Je traite du double oraculaire dans la première partie du Réel et son double, ouvrage de 1976 qui a ouvert mon enquête sur le réel, laquelle m’occupe depuis. Revenons, si vous le voulez bien, à mon déclic, à mon illumination niçoise. Quand j’ai entendu le présentateur de France Musique raconter la mésaventure d’Œdipe, je n’ai pu m’empêcher de m’écrier : « Ah zut ! Quel imbécile, pourquoi a-t-il quitté Corinthe ! Il se précipite dans la gueule du loup… » Mais pourquoi cette réaction ? Parce que j’estimais que les choses auraient dû se passer autrement. Comment ça, autrement ? J’avais en tête une autre histoire, un autre destin pour Œdipe. Mais lequel ? Si vous y réfléchissez bien, le scénario du mythe est extrêmement bien ficelé, c’est-à-dire qu’il n’y a pas de manière pour Œdipe de réaliser plus rapidement la parole de l’oracle, ou de façon plus vraisemblable. Comment, en effet, un homme pourrait-il tuer son père et se marier avec sa mère ? Le mythe, d’une certaine manière, c’est ici le réel. Le réel a une mécanique implacable et limpide. Il est direct. Néanmoins, il nous prend par surprise. Il déjoue notre attente. Parce que nous avons en tête un double du réel, nous pensons que le cours des choses devrait prendre une autre direction que celle qu’il prend.

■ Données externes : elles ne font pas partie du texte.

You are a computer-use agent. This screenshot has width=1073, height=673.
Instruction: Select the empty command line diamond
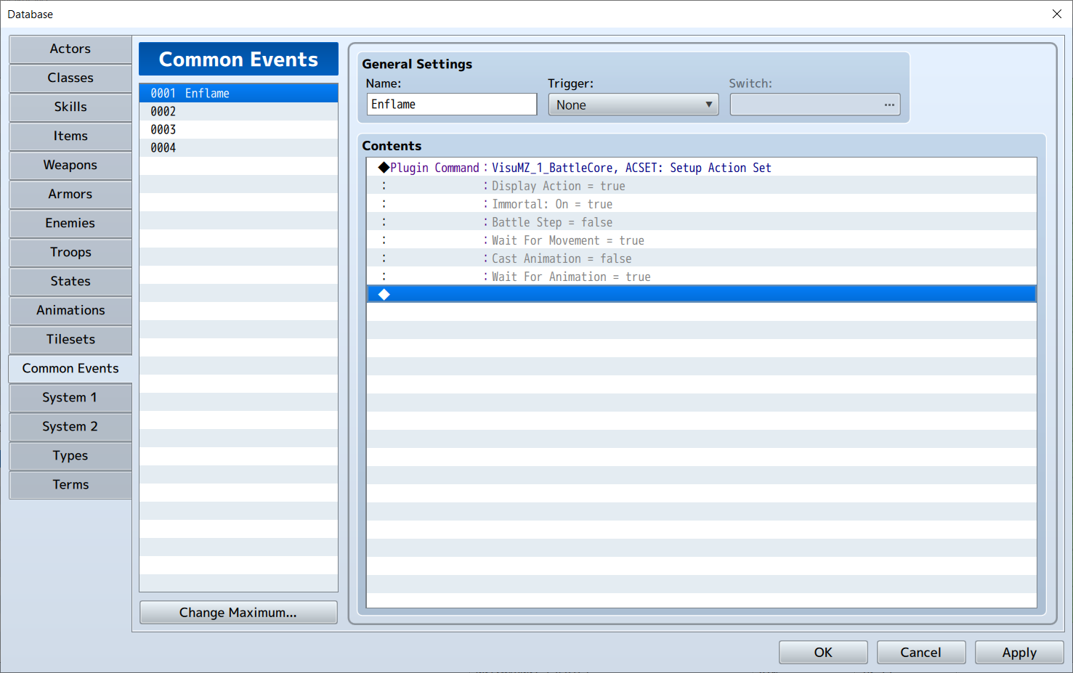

“Le double est une illusion de pensée et non une pensée illusoire”
Clément Rosset
Nous imaginons par exemple que Laïos aurait dû s’y prendre autrement et tuer son fils lui-même, ou bien le garder au palais et le maintenir sous haute surveillance…
Même pas ! Il faut que vous compreniez ici un point important de ma pensée : le double, en l’occurrence le double oraculaire, n’est pas un scénario alternatif rigoureusement bâti. En fait, il s’agit plutôt de l’illusion d’un double, d’une simple nuée. Quand nous disons que les choses auraient dû se passer autrement, nous croyons que nous pensons quelque chose, mais en fait, nous ne pensons rien. Le double a un caractère évanescent, il est sans contenu, et pour autant, il nimbe le réel, il nous le cache. Le double est une illusion de pensée et non une pensée illusoire.
Dans "Le Réel et son double", vous écrivez : « Il y a bien quelque chose qui existe et qui s’appelle le destin : celui-ci désigne, non pas le caractère inévitable de ce qui arrive, mais son caractère imprévisible. » Pouvez-vous expliquer ce paradoxe ?
Nous autres, en ce début de XXIe siècle, nous ne croyons plus guère au destin – en tout cas, pas au sens grec du terme. Et pourtant, nous reconnaissons volontiers que le réel est ce à quoi on ne peut nullement échapper. Les causalités s’enchaînent de manière rigoureuse. Tout ce qui advient est absolument nécessaire. Cependant, nous ne sommes pas capables de prévoir ce qui va arriver demain, ou dans six mois, ou dans cinq ans. Tout ce qui arrive est donc à la fois inévitable et déconcertant.